Well, perhaps you and I have a different definition of “vegetative.” Just to be clear, I am referring to temporary “flat-liners,” people who have no brain activity. An example of a temporarily vegetative individual would be certain patients who have experienced extreme hypothermia. They exhibit no brain activity, but can in certain instances recover. So, what makes me think there isn’t any sentience in such a person? The absence of any brain activity.

Yes, I understand you said that. This does not clarify your point regarding temporary vegetative states.

Er…Was it you who gave the news story cite about “17 weeks” earlier in the thread? Because the baby in that article wasn’t born at 17 weeks. His twin miscarried at 17 weeks, and he himself was born well after 30 weeks. I don’t think there’s been a baby (who lived) born yet that was younger than 22 or 23 weeks gestation.

More here .

There’s potential, and then there’s potential.

If a person in a temporary vegetative state wakes up, he will have his memories and personality back (at least most of them). He won’t have to relearn every little thing he’s experienced in his life. Obviously those memories are stored in his brain. Quibble about whether those are “memories” or “physiological properties that allow for a sentient being to remember” if you want - the fact is something’s still there.

A fetus, OTOH, is a blank slate. The potential it has is the potential to become a person, to form memories and personality from experiences that have not happened yet, not to regain something that already existed.

When does the “blank slate” start becoming a “non-blank slate”? Before, during, or after birth? Maybe it’s the first time you open your eyes and notice your surroundings, even in-utero? Hearing your mother singing, even in-utero? Feeling your mother turn to her side in bed in-utero? Memory and passage through a birth canal are not mutually inclusive and to decide when to abort (or kill, if memory kicks in after birth) based on the “blankness of the slate” is not really a good indicator to base the decision.

As for pain, everyone experiences it in their lives, disabled or not. Some far worse than others, disabled or not.
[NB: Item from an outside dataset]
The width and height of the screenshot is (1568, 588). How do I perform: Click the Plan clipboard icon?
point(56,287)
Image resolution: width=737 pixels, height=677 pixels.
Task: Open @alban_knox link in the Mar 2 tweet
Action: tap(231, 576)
We’ve worked with genetic disabilities, and also with brain trauma disabilities that occurred after-birth. I know several disabled people who have NO perception of pain. Pain knows no boundaries when it comes to people with disabilities or people in car accidents, or burn victims, or arthritis, etc., etc. Again, not a good indicator to base a decision on.

<mini-rant>
I guess what I am saying is this…The decision to abort is a selfish one by the parent(s) and nothing more than that. To base the decision that the potentially disabled fetus is going to go through a life of pain and suffering is just a selfish cop-out by the parent(s), when we see people of all ages who are not disabled going through pain and suffering every day. To say “I don’t want him/her go through the pain”, is like saying you don’t want him/her to be human like the rest of us…what the hell is “right” about that?